Moi: That’s where I see a gap in the design community. Right now, most designers don’t use these insights because they seem complex or inaccessible. My thesis aims to change that by advocating for tools and methods that can bridge neuroscience and design. For example, integrating neurodesign principles into widely-used design software or developing educational resources so designers can learn to think more scientifically about user responses.

Professor Baumann: I get your point. But isn’t this too theoretical? How would a web designer practically apply this without extensive knowledge in neuroscience?

Moi: Great question. The goal isn’t to turn designers into neuroscientists but to give them simplified, actionable principles that come from neuroscience. Think of it as adding another layer to their current toolkit. Just like how color theory or usability heuristics are standard knowledge, neurodesign principles could be distilled into easy-to-follow guidelines.

Professor Baumann: So, you’re talking about evolving the design practice by making scientific data more accessible to designers.

Moi: Exactly! It’s about evolving the design community to adopt more research-based, futuristic approaches. Neurodesign could lead to more personalized and engaging web experiences, where sites are not only visually pleasing but also scientifically optimized to fit the user’s mental processing and emotional engagement.

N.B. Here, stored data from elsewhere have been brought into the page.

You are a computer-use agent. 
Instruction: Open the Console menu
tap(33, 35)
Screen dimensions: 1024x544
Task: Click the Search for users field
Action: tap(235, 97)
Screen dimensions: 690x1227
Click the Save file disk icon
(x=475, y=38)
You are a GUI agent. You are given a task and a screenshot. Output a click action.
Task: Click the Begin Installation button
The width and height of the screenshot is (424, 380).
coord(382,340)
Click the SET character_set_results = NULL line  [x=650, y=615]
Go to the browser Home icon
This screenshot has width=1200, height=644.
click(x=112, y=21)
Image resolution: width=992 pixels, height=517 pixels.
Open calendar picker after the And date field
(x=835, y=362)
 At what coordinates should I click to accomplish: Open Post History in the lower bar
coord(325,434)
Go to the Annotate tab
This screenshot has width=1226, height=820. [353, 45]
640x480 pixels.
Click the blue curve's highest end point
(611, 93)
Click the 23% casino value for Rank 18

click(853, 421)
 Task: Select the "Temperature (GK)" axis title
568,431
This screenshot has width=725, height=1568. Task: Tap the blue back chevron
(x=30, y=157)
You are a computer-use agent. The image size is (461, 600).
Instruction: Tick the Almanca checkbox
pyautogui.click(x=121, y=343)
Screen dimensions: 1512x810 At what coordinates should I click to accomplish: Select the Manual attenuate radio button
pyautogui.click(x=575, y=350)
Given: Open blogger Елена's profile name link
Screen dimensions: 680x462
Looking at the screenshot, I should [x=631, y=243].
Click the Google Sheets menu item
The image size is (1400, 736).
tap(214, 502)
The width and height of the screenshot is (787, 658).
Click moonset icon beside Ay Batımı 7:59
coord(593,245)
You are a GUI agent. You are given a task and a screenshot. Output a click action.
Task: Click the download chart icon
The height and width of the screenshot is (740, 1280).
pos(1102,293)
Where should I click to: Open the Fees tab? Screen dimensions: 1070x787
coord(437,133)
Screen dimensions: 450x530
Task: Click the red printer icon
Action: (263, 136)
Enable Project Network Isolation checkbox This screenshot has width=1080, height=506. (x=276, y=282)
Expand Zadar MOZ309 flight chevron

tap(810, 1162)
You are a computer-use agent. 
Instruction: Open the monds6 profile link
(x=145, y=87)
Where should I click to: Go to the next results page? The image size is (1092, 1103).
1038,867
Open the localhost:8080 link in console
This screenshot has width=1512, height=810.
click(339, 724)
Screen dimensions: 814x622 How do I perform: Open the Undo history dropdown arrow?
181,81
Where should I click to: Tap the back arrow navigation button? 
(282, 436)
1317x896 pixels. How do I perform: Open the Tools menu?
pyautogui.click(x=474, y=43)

Professor Baumann: Now that makes sense. You’re essentially trying to reform the design community with these forward-thinking approaches. It sounds like you’re paving a path toward more scientifically-backed design methods.

Moi: Yes, and I think it’s a much-needed shift. Right now, design often feels like it’s based on trends or gut feelings as well as very outdated principles that are not questioned enough in my opinion. Who says that in a world that constantly changing, our behaviour isn’t? Another very big factor in pursuing this is simply the want to grow. How can we as a community or artists grow if we don’t leave our comfort zone? Change can only happen when we try something new, not if we keep designing after the same old rules. With neurodesign, we could bring objectivity into the creative process and push the community towards creating truly user-centered experiences, where every design decision is backed by how the brain actually works.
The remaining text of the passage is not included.